■ **Work to be completed**
Please convert every line of the material below into a numbered list, leaving out any blank lines.

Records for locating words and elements
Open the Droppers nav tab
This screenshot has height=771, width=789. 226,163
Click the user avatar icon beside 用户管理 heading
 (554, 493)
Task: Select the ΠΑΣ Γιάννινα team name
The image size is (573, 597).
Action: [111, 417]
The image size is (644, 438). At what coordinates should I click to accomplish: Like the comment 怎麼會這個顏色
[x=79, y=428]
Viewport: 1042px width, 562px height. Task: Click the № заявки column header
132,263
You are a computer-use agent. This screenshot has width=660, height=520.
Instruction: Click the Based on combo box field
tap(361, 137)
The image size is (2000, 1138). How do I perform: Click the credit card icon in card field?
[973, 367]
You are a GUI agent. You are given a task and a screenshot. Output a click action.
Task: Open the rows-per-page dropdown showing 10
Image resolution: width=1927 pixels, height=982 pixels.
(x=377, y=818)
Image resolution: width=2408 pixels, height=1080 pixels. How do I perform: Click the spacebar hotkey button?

■ **Reply to the task**
1. Open the Droppers nav tab
2. This screenshot has height=771, width=789. 226,163
3. Click the user avatar icon beside 用户管理 heading
4.  (554, 493)
5. Task: Select the ΠΑΣ Γιάννινα team name
6. The image size is (573, 597).
7. Action: [111, 417]
8. The image size is (644, 438). At what coordinates should I click to accomplish: Like the comment 怎麼會這個顏色
9. [x=79, y=428]
10. Viewport: 1042px width, 562px height. Task: Click the № заявки column header
11. 132,263
12. You are a computer-use agent. This screenshot has width=660, height=520.
13. Instruction: Click the Based on combo box field
14. tap(361, 137)
15. The image size is (2000, 1138). How do I perform: Click the credit card icon in card field?
16. [973, 367]
17. You are a GUI agent. You are given a task and a screenshot. Output a click action.
18. Task: Open the rows-per-page dropdown showing 10
19. Image resolution: width=1927 pixels, height=982 pixels.
20. (x=377, y=818)
21. Image resolution: width=2408 pixels, height=1080 pixels. How do I perform: Click the spacebar hotkey button?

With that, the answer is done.